• _Given text_:
○ ○ ○

We would all literally be "party poopers."


----------



## BlueStreak (Apr 19, 2019)

A 3-ounce serving of cooked crawfish contains 70 calories and 14 grams of protein along with trace amounts of fat and carbohydrates. It also contains 115 milligrams of cholesterol, which is 40 percent of the recommended daily limit of 300 milligrams for cholesterol for healthy people.


----------



## Trump (Apr 19, 2019)

Think I watched a vid what someone posted the other day that said your body naturally produces 1000mg cholesterol. Anything you eat the body just doesn’t bother producing. I have no idea if this is true or not this was just a small part of the vid I watched. Hope someone with some no how can rubbish or confirm this claim



BlueStreak said:


> A 3-ounce serving of cooked crawfish contains 70 calories and 14 grams of protein along with trace amounts of fat and carbohydrates. It also contains 115 milligrams of cholesterol, which is 40 percent of the recommended daily limit of 300 milligrams for cholesterol for healthy people.

○ ○ ○

• _Dataset entries_:
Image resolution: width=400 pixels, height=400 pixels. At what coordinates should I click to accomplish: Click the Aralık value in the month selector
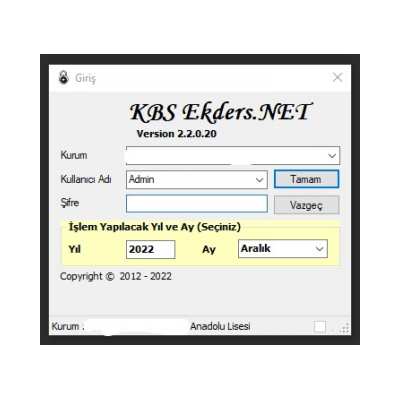coord(256,248)
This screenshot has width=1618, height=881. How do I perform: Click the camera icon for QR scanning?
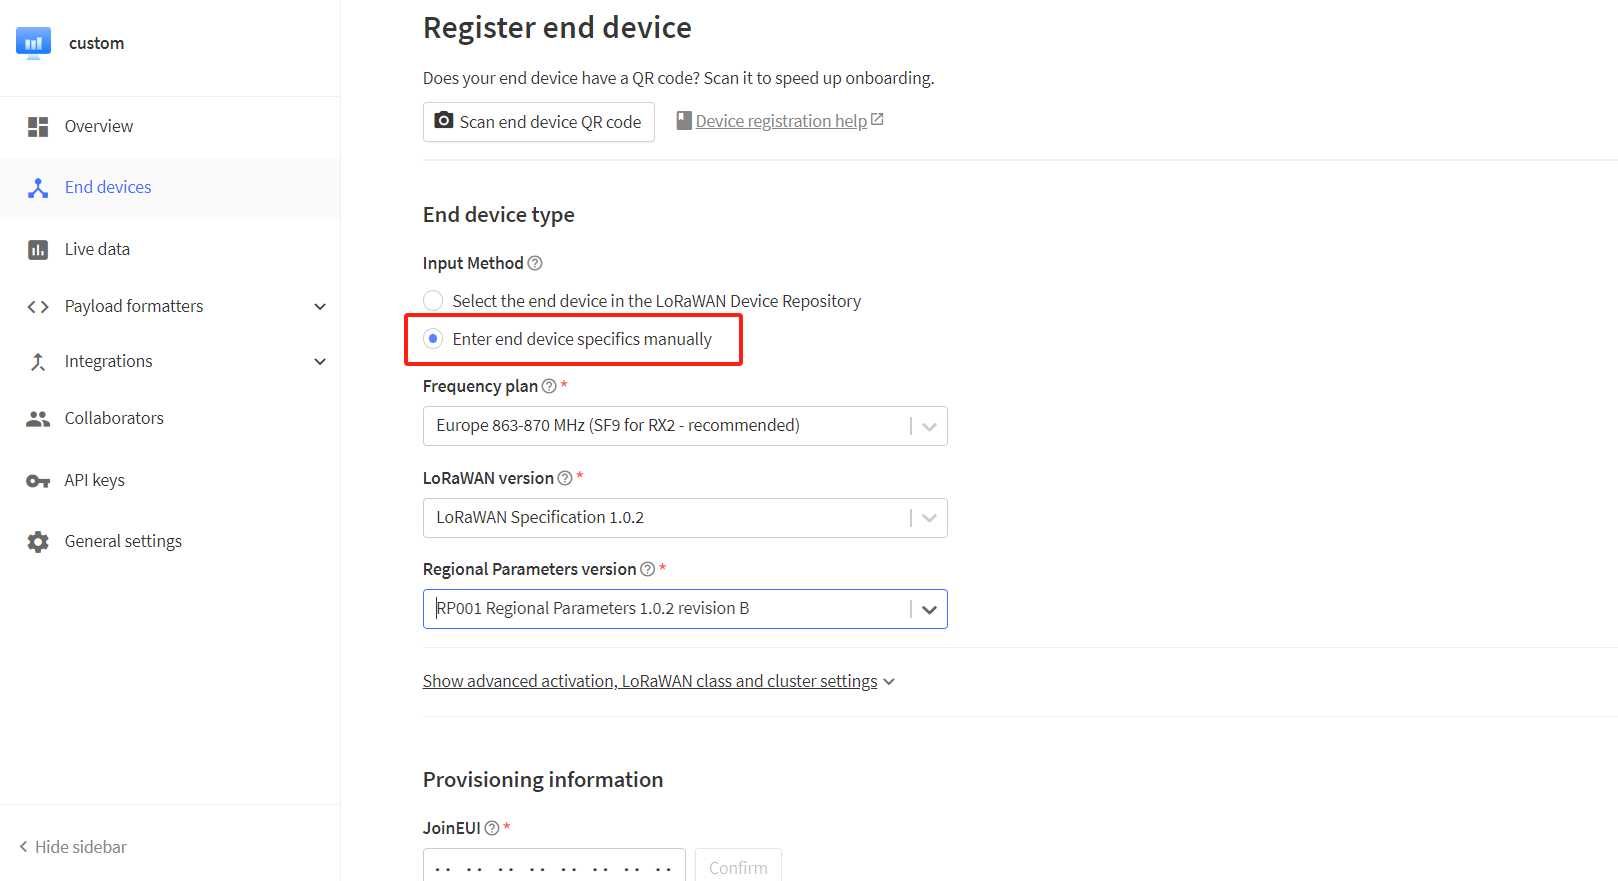(x=444, y=121)
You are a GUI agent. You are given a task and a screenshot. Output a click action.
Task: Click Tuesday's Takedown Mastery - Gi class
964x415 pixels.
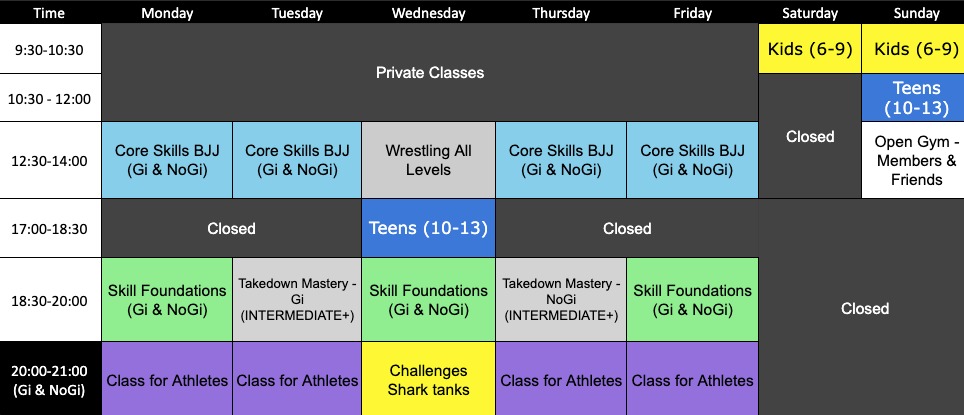click(x=297, y=299)
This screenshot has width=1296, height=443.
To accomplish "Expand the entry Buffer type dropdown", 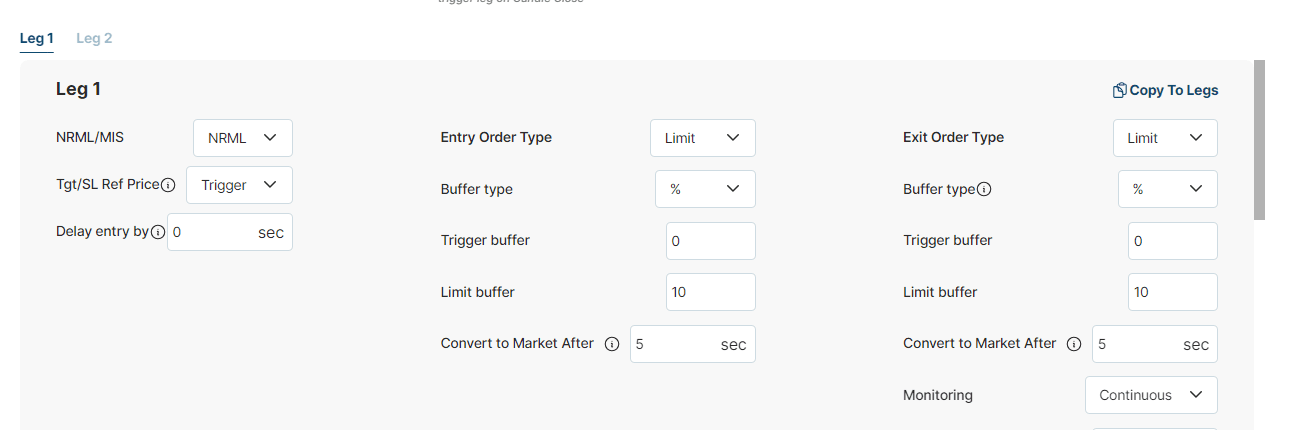I will coord(705,189).
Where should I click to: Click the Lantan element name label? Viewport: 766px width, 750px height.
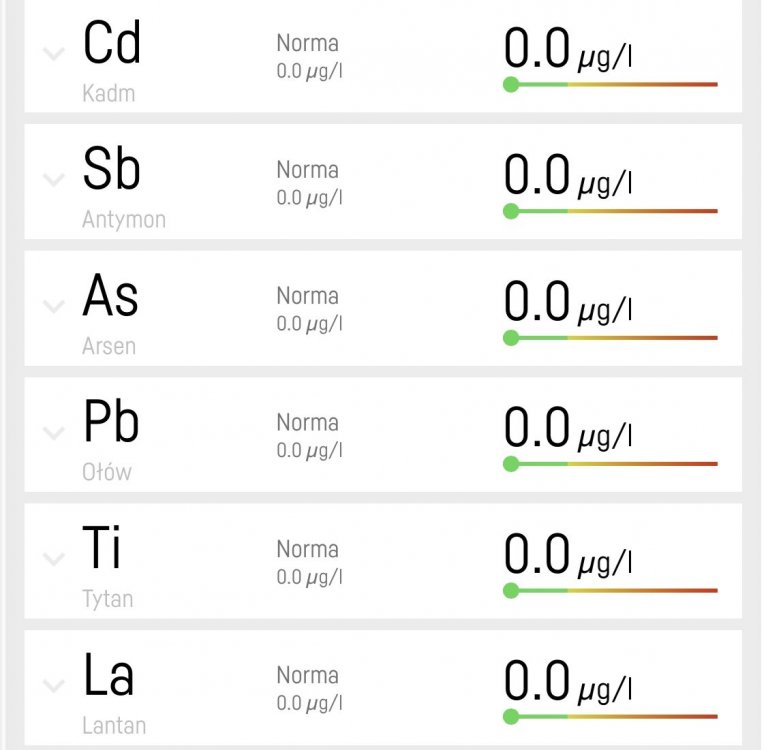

○ ○ ○

• _What is being asked_: Extend the forum thread on crawfish and cholesterol, starting after its final quoted post. The listing is not needed for what follows.

• _Exercise result_:
----------



## Gadawg (Apr 19, 2019)

Trump said:


> Think I watched a vid what someone posted the other day that said your body naturally produces 1000mg cholesterol. Anything you eat the body just doesn’t bother producing. I have no idea if this is true or not this was just a small part of the vid I watched. Hope someone with some no how can rubbish or confirm this claim



Dietary cholesterol is of zero importance to the vast majority of humans.  And as they are finding out now, serum cholesterol levels may be equally useless as predicters of cardio disease.


----------



## Rhino99 (Apr 19, 2019)

Gadawg said:


> Dietary cholesterol is of zero importance to the vast majority of humans.  And as they are finding out now, serum cholesterol levels may be equally useless as predicters of cardio disease.



Yup.
Approx 50% of all heart attacks have good lipid numbers.


----------



## Rhino99 (Apr 19, 2019)

Also, what causes plaque buildup in our arteries......when we eat processed food and put shit into out bodies there is a natural reaction for the body to fight this off which is an inflammatory response.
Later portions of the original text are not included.